[START OF Data for processing]

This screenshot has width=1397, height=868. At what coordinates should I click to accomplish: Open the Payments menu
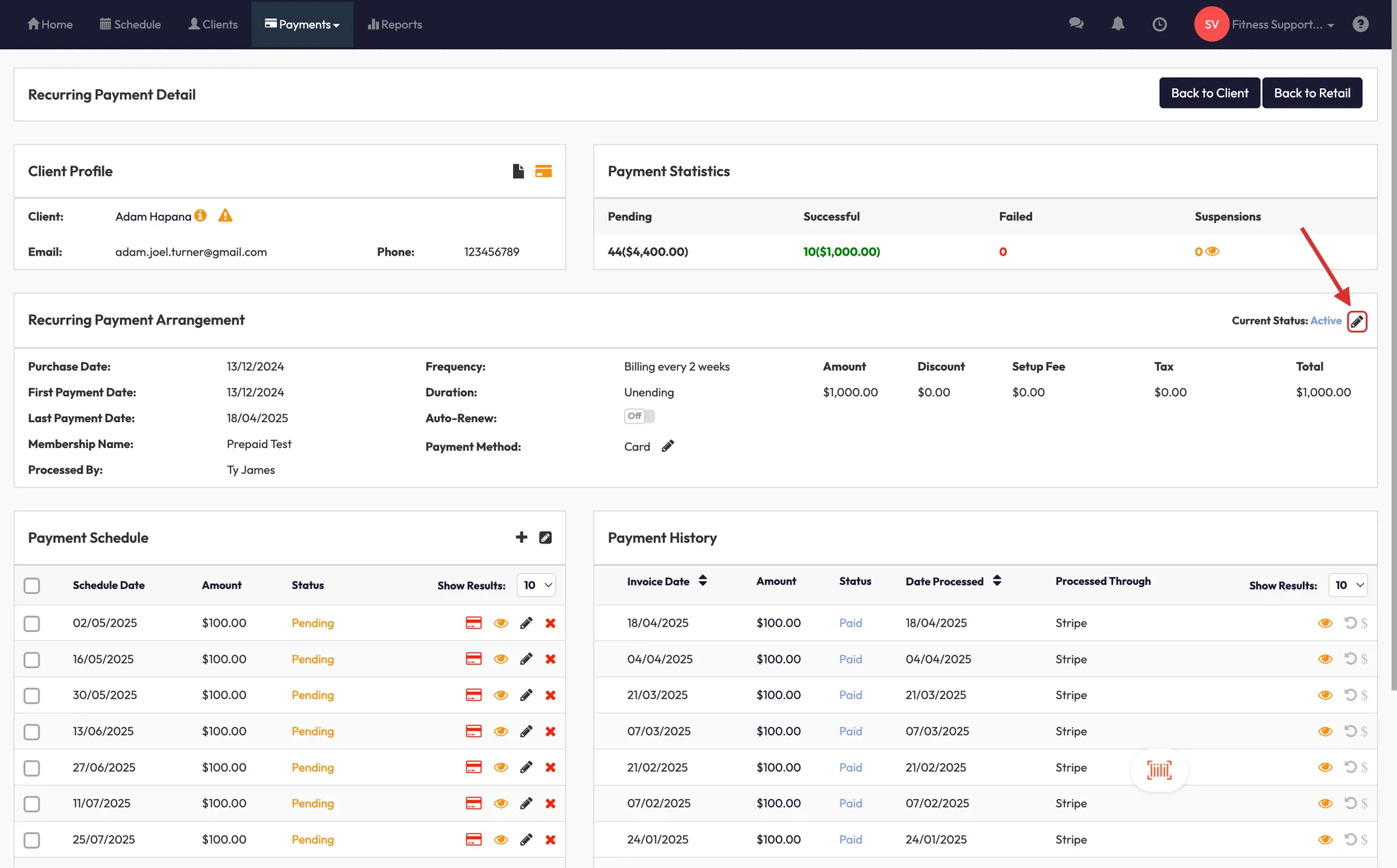click(x=302, y=25)
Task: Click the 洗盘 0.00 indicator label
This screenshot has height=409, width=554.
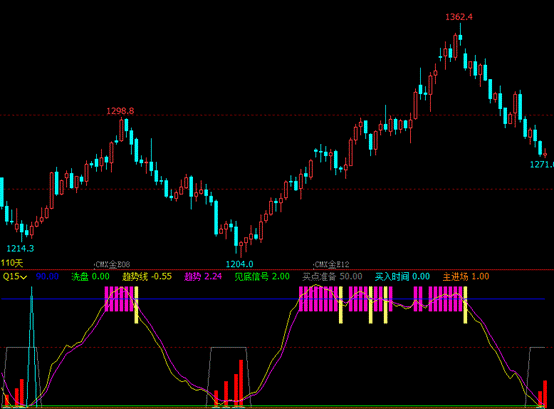Action: tap(90, 277)
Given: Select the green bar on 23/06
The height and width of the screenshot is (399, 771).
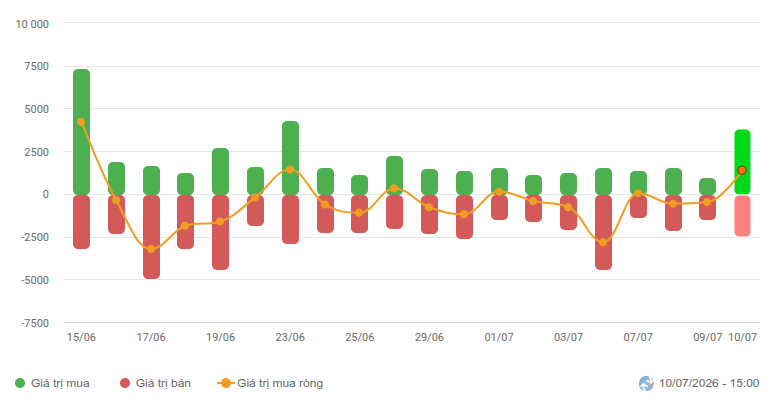Looking at the screenshot, I should 291,158.
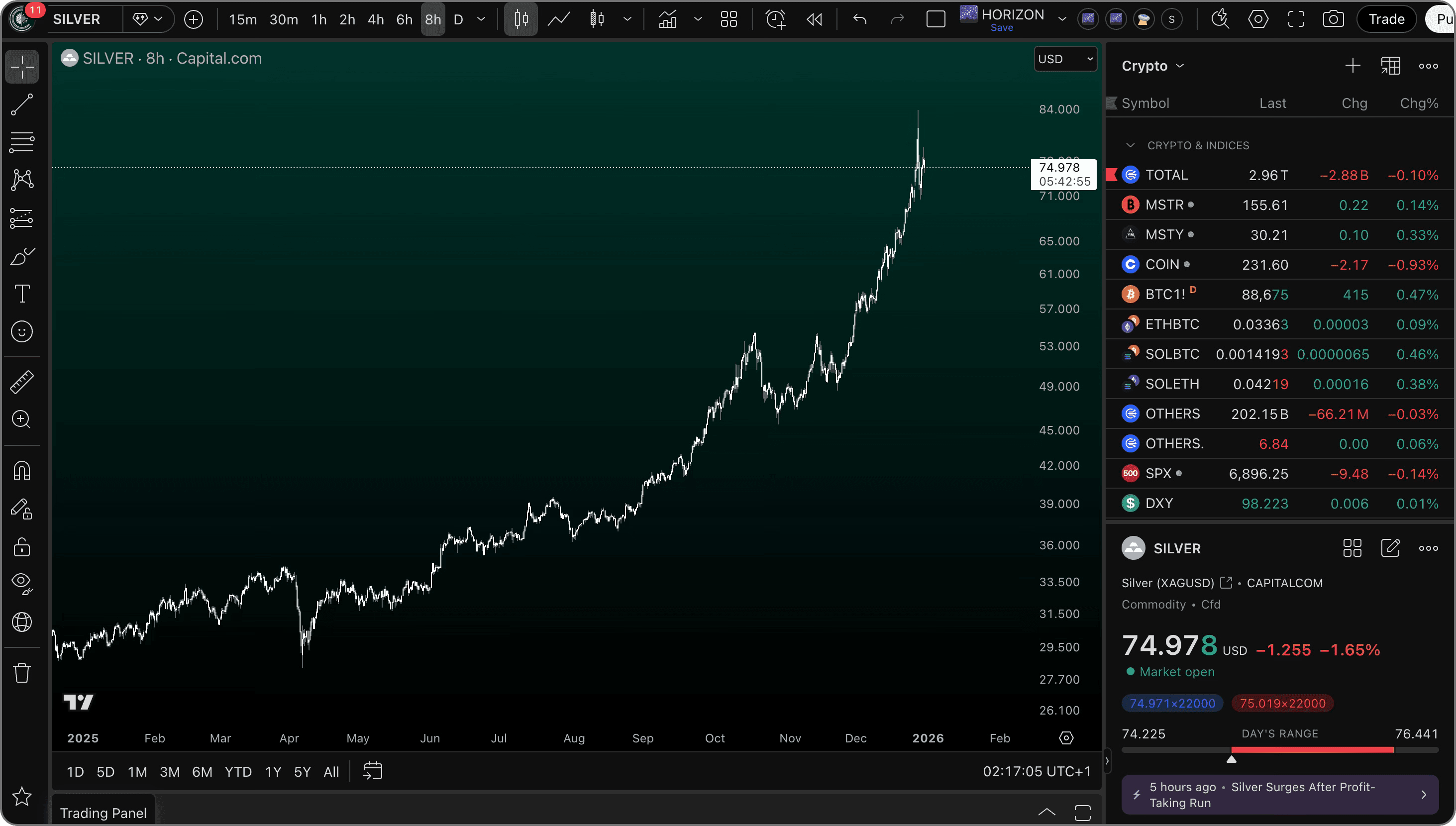Viewport: 1456px width, 826px height.
Task: Expand the Crypto watchlist dropdown
Action: point(1152,66)
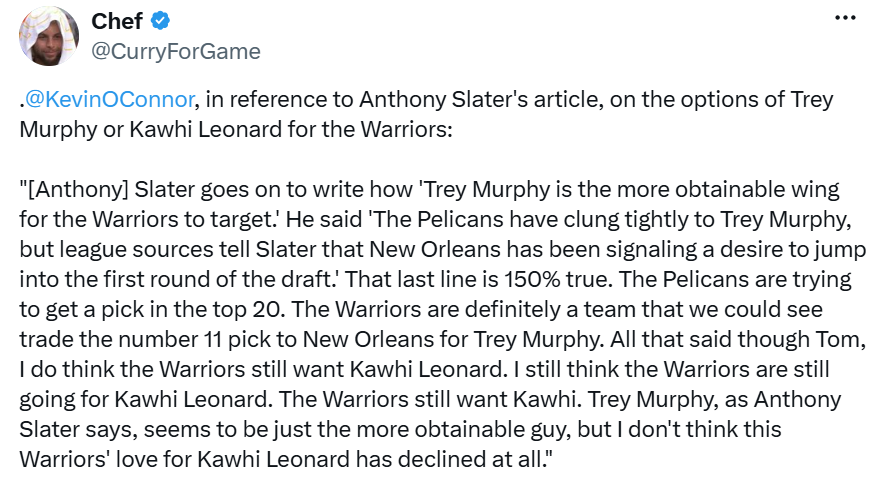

[END OF Data for processing]

What you will do:
Repeat the text of each item above word for word, leaving out the pictures.

Answer to the exercise:
This screenshot has width=1397, height=868. At what coordinates should I click to accomplish: Open the Payments menu
click(x=302, y=25)
Task: Click the 洗盘 0.00 indicator label
This screenshot has height=409, width=554.
Action: tap(90, 277)
Given: Select the green bar on 23/06
The height and width of the screenshot is (399, 771).
Looking at the screenshot, I should 291,158.
Viewport: 1456px width, 826px height.
Task: Expand the Crypto watchlist dropdown
Action: point(1152,66)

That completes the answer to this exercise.